0. Introduction

Dive into the fabulous world of computer systems! Understanding what a computer system is and how it runs your programs can help you to design code that runs efficiently and that can make the best use of the power of the underlying system. In this book we take you on a journey through computer systems. You will learn how your program written in a high-level programming language (we use the C programming language) executes on a computer. You will learn how program instructions translate into binary and how circuits execute their binary encoding. You will learn how an operating system manages programs running on the system. You will learn how to write programs that can make use of multicore computers. Throughout, you will learn how to evaluate the systems costs associated with program code and design programs to run efficiently.

What is a Computer System?

A computer system combines the computer hardware and special system software that together make the computer usable by users and programs. Specifically, a computer system has the following components:

  • Input/output (IO) ports that enable the computer to take information from its environment and display it back to the user in some meaningful way.

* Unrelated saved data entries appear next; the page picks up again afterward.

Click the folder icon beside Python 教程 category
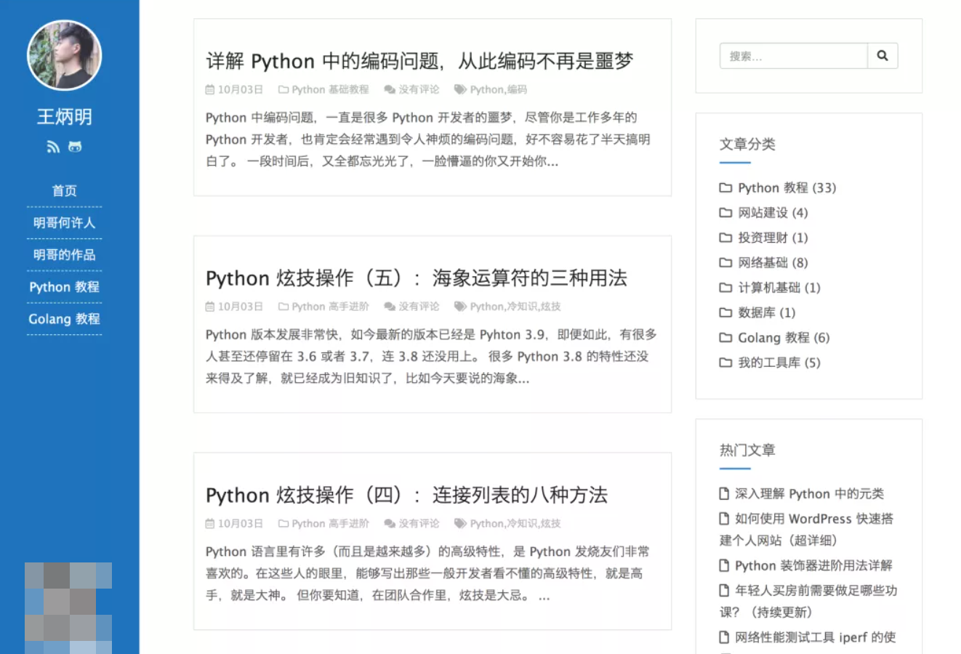961x654 pixels. pyautogui.click(x=725, y=187)
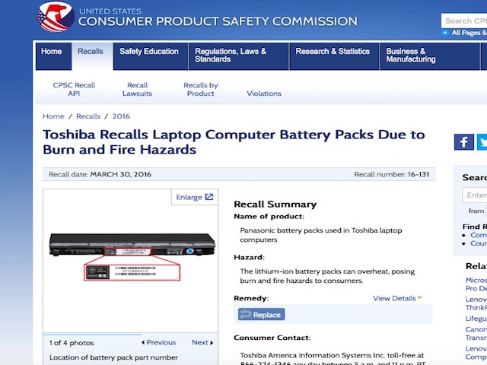
Task: Expand View Details under Remedy
Action: coord(397,298)
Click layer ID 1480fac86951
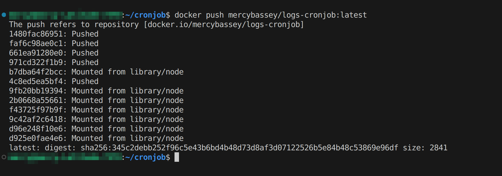Screen dimensions: 502x176 (x=36, y=34)
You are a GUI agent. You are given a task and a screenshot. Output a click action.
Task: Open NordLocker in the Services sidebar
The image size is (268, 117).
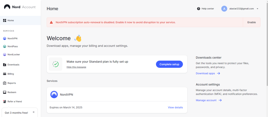[x=13, y=54]
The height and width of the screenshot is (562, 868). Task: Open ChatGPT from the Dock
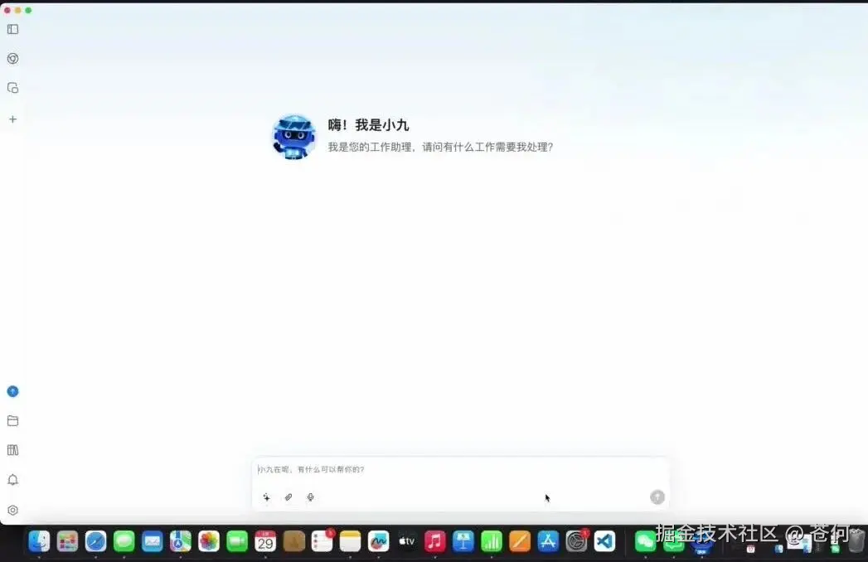tap(575, 541)

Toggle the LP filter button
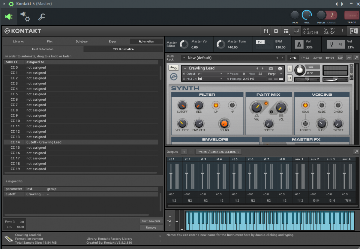(216, 105)
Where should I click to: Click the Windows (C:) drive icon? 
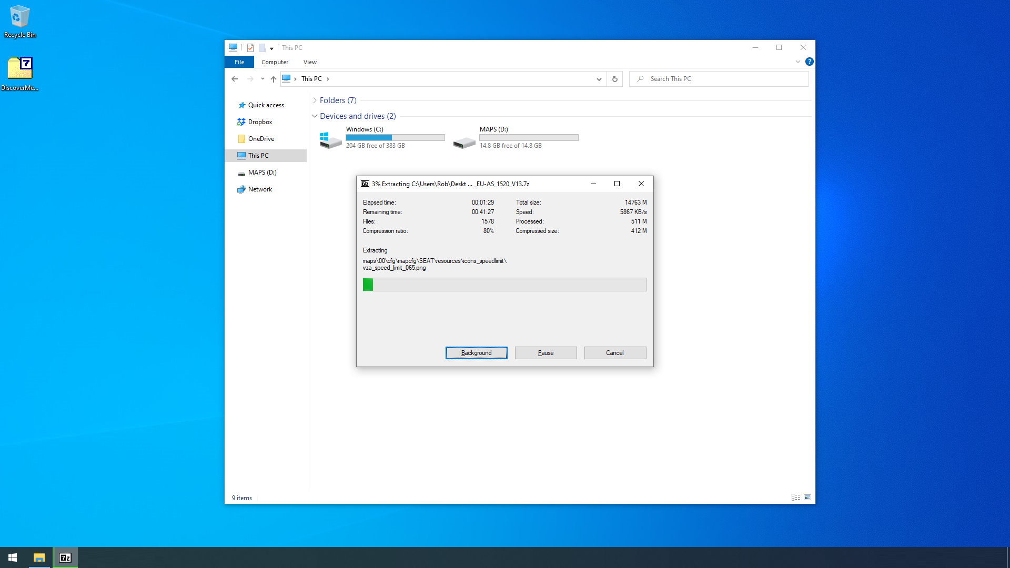[x=330, y=139]
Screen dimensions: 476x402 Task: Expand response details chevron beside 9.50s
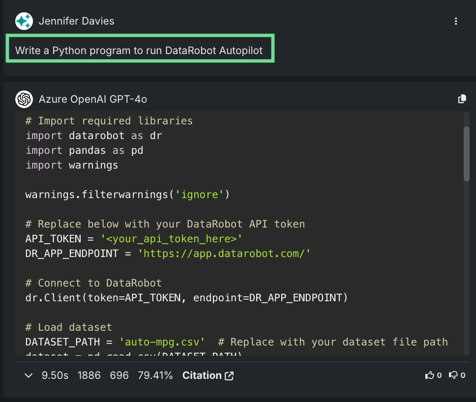(29, 375)
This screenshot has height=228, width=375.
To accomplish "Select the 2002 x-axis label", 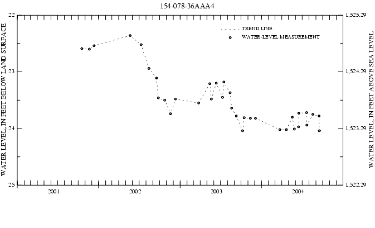I will tap(135, 192).
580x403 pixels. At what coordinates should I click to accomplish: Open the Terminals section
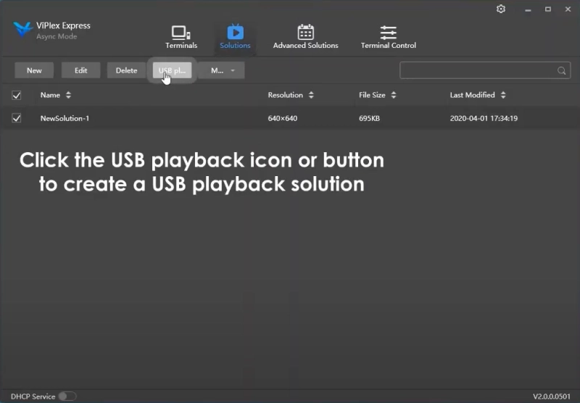(x=181, y=37)
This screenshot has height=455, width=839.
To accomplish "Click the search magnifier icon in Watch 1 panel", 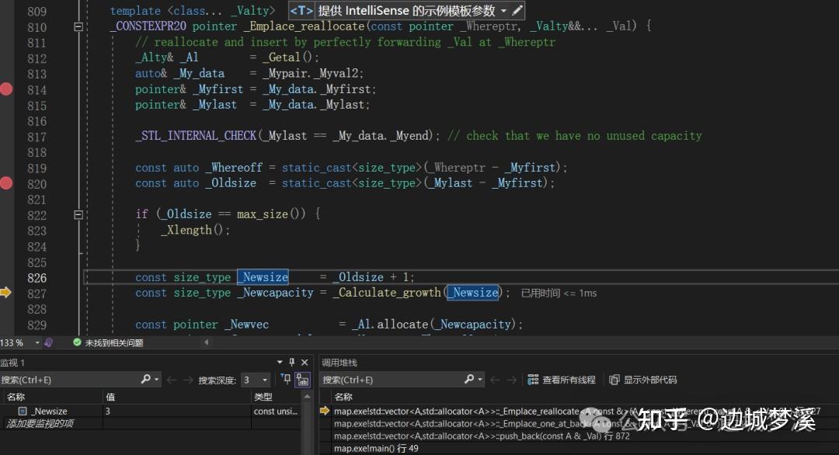I will (x=146, y=379).
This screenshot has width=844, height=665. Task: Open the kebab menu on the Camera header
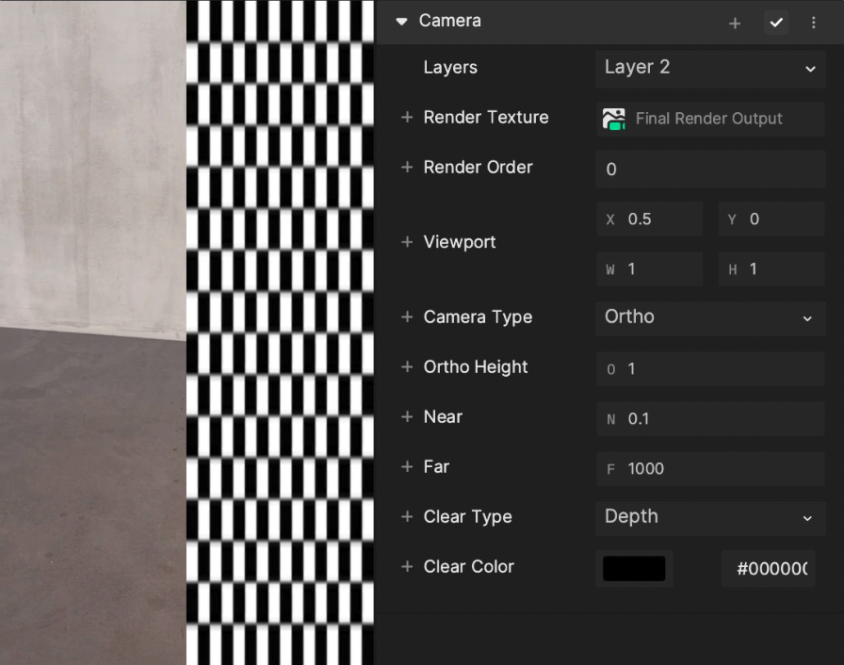(x=814, y=22)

  • A central processing unit (CPU) that runs instructions and computes data and memory addresses.

  • Random access memory (RAM) that stores the data and instructions of running programs. The data and instructions in RAM are typically lost when the computer system loses power.

  • Secondary storage devices such as hard disks that can store programs and data even when power is not actively being provided to the computer.

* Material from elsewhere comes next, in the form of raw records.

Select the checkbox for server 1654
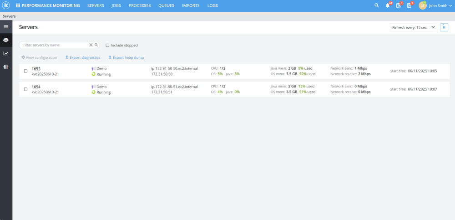 [25, 89]
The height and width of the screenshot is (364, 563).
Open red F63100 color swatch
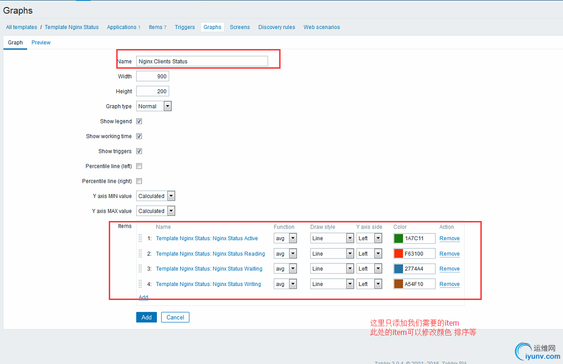399,254
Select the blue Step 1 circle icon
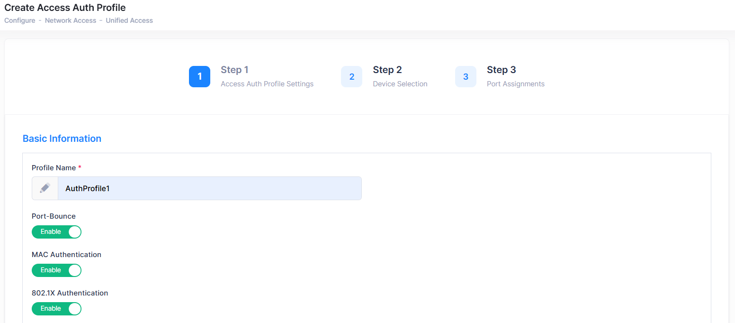Screen dimensions: 735x323 click(199, 76)
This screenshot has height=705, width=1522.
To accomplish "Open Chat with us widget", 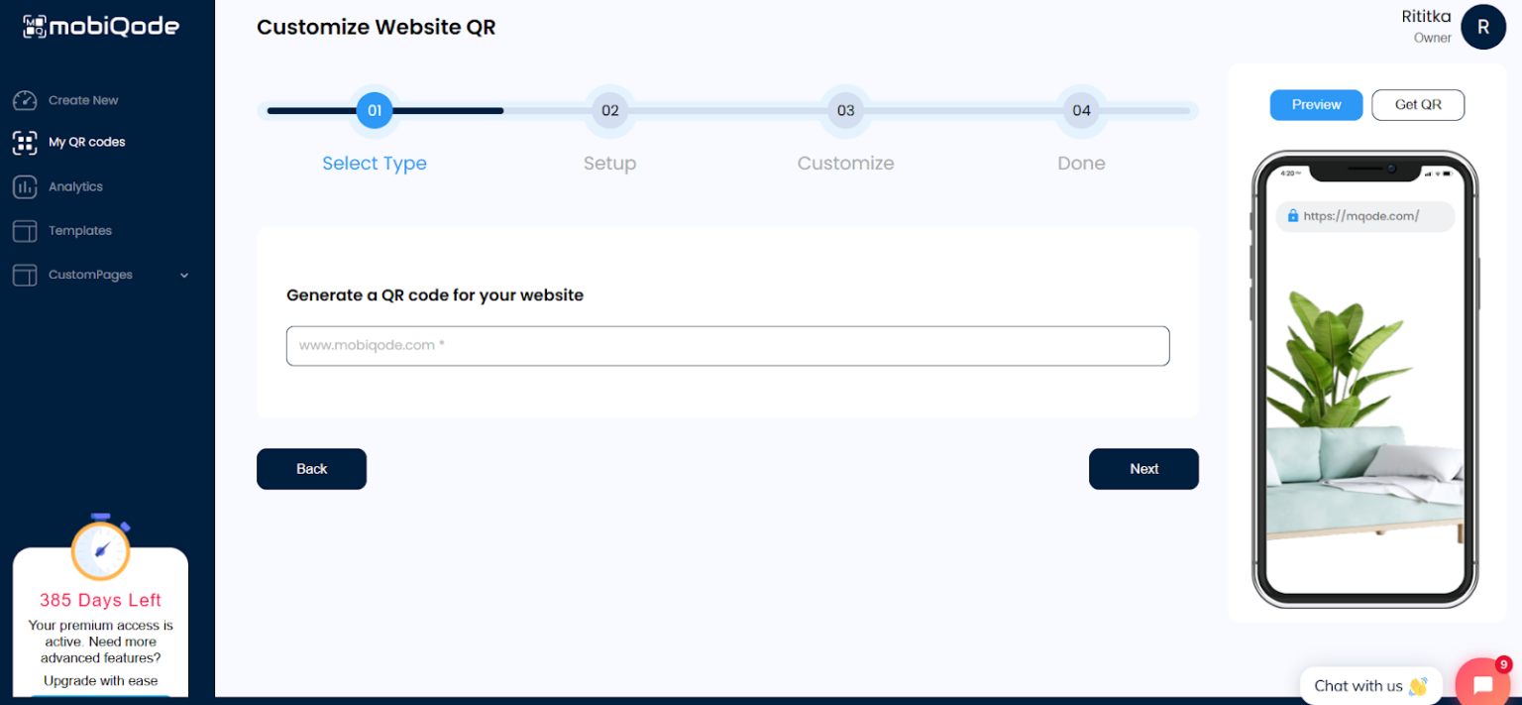I will click(x=1370, y=685).
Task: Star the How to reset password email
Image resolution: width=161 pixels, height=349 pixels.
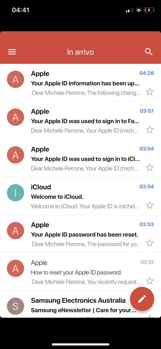Action: pyautogui.click(x=150, y=281)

  • An operating system (OS) software layer that lies between the hardware of the computer and the software that a user runs on the computer. The OS implements programming abstractions and interfaces that enable users to easily run and interact with programs on the system. It also manages the underlying hardware resources and controls how and when programs execute. The OS implements abstractions, policies, and mechanisms to ensure that multiple programs can simultaneously run on the system in an efficient, protected, and seamless manner.

The first four bullets above define the computer hardware component of a computer system. The last bullet (the operating system) represents the main software part of the computer system. There may be additional software layers on top of an OS that provide other interfaces to users of the system (e.g., libraries). However, the OS is the core system software that we focus on in this book.

A computer system with multiple layers.  The bottom shows the hardware (CPU, RAM, and Disk).  Above it sits the operating system (e.g., Mac OS, Linux, or Windows).  User programs execute on top.
Figure 1. The layered components of a computer system.

We focus specifically on computer systems that have the following qualities:

  • They are general purpose, meaning that their function is not tailored to any specific application.

  • They are reprogrammable, meaning that they support running a different program without modifying the computer hardware or system software.

To this end, many devices that may "compute" in some form do not fall into the category of a computer system. Calculators, for example, typically have a processor, limited amounts of memory, and I/O capability. However, calculators typically do not have an operating system (advanced graphing calculators like the TI-89 are a notable exception to this rule), do not have secondary storage, and are not general-purpose.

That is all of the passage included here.